If Abraham Lincoln doesn't win the presidential election in 1864, winning the Civil War would have been tougher and keeping the Union together may have been impossible. If Thomas Jefferson and John Adams didn't practice a peaceful transition of power after the 1800 election, the American Republic may have died if the nation went into a second revolution.

If Thomas Dewey defeated Franklin Roosevelt or Harry Truman, both World War II and the Cold War may have been lost, as the Republican Party supported American isolationism at the time. If Dwight Eisenhower wasn't elected president, the Korean War could have been more bloody and Civil Rights could have been stalled for another generation.

If in 1960 Richard Nixon was elected president instead of John F. Kennedy and later on Lyndon Baines Johnson, perhaps Vietnam doesn't get out of control, as it was the Kennedy/Johnson ticket that expanded the war greatly.

In other words, saying the 2012 election is the most important ever would be insulting Lincoln, Eisenhower, Truman, Jefferson and George Washington, who of course was our first president. Lincoln's election alone resulted in the Civil War and I doubt that will happen here.

3. Like it or not, the economy can be out of the hands of an American president. 

In our global economy, one country's economic system collapsing could be a domino effect to other nations. What if the European Union fell economically? What if the Chinese economic machine had a hiccup or two? Even if you have the most conservative or most liberal president in office, the economy is out of their control. Even if we have the most perfect person in the Oval Office, the economy could crumble because of what happens in China, England, Germany and other countries. That's not to give presidents a complete pass - they can work to balance the budget and use policies to increase the strength of the dollar. But still, the economy can be out of control sometimes.

4. Neither party has taken responsibility for the state of the country - and thus we really don't have much of a choice. 

The last time the Republican Party controlled every part of government, the Bush Administration squandered a surplus, and in the process, nationalized the public education system with No Child Left Behind and expanded entitlement programs via Medicare Part D. Both sides have perfected the idea of spending a lot more money than we have. If Romney wins the election, I think it would be just like Bush and Obama - reckless spending with no courage to bring out the veto pin. Fun fact - in the last 11 years, the two parties have added around $10.5 trillion to the national debt.
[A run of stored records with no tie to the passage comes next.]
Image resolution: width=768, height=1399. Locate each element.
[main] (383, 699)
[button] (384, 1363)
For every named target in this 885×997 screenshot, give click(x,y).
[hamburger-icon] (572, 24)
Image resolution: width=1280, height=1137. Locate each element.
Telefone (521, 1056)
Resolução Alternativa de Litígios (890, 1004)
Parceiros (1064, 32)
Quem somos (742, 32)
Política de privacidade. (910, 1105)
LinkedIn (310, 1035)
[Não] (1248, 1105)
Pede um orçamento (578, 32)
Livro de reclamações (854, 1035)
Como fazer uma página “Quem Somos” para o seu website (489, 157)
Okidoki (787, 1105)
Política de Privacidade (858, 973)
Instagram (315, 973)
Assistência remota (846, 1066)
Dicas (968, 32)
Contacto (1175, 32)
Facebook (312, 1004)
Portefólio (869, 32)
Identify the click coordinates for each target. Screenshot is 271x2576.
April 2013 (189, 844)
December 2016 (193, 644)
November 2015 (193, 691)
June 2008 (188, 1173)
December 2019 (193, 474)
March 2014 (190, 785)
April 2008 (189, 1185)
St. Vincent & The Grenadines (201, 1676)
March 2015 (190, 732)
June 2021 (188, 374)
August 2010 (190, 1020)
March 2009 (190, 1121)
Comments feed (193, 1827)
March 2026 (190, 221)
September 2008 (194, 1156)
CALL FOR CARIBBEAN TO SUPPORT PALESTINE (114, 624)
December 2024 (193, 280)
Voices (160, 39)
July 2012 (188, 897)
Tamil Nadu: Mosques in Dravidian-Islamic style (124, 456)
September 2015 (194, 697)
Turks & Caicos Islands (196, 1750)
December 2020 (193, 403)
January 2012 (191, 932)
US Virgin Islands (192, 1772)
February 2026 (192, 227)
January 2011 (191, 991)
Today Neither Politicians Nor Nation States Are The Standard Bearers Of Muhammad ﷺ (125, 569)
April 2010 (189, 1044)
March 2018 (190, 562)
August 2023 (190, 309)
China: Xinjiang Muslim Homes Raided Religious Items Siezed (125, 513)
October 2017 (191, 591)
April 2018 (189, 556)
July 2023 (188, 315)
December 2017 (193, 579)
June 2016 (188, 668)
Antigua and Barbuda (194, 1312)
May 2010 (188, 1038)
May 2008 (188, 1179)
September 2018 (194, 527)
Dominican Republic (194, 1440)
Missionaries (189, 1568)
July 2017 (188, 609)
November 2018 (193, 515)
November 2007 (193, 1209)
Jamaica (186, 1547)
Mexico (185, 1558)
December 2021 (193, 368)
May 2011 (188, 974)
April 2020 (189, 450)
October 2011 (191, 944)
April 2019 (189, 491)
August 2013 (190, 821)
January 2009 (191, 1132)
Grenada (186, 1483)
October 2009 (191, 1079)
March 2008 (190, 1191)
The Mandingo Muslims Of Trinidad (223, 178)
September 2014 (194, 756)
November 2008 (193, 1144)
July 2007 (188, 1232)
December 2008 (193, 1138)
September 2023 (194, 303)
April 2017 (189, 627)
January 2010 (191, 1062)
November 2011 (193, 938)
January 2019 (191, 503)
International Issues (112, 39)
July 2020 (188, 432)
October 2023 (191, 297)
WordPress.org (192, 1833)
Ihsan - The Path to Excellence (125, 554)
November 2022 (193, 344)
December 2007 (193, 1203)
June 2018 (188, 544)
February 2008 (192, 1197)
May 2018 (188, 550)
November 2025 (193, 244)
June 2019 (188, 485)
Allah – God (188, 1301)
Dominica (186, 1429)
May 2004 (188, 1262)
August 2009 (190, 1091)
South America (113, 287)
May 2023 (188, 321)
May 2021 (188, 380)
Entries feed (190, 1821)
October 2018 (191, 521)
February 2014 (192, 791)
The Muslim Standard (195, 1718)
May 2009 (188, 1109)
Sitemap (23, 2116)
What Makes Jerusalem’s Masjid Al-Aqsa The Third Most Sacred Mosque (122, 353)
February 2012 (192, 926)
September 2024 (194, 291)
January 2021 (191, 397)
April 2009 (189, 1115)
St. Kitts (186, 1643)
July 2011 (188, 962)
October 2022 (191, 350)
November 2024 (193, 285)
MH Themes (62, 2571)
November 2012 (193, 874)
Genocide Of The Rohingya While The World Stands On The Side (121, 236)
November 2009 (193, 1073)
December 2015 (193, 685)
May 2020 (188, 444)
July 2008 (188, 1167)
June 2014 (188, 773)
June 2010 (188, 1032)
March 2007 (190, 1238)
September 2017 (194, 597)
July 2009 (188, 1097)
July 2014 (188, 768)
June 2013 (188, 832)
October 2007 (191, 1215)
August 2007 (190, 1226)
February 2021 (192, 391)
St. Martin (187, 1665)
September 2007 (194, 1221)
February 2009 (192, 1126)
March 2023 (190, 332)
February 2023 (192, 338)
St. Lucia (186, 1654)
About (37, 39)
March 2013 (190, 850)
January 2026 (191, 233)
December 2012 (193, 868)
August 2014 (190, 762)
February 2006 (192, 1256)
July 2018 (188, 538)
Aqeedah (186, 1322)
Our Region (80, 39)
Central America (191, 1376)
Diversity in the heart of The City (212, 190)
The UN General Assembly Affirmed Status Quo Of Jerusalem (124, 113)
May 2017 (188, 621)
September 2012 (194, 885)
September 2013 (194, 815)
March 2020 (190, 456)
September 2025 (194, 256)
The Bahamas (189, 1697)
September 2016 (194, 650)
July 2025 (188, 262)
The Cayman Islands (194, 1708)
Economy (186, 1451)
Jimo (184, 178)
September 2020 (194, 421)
Both the presidency and Congress have been controlled by both parties during this time. While Obama and the Democrats have a huge hand in that, Republicans not accepting any of the blame is whitewashing history.

Both parties need to show some accountability and apologize for the deficit. They should apologize for the current state of the nation.

Yet, that hasn't happened yet.

If you look at the track record of both the Democratic and Republican parties at the national level, they're a lot closer than you would expect.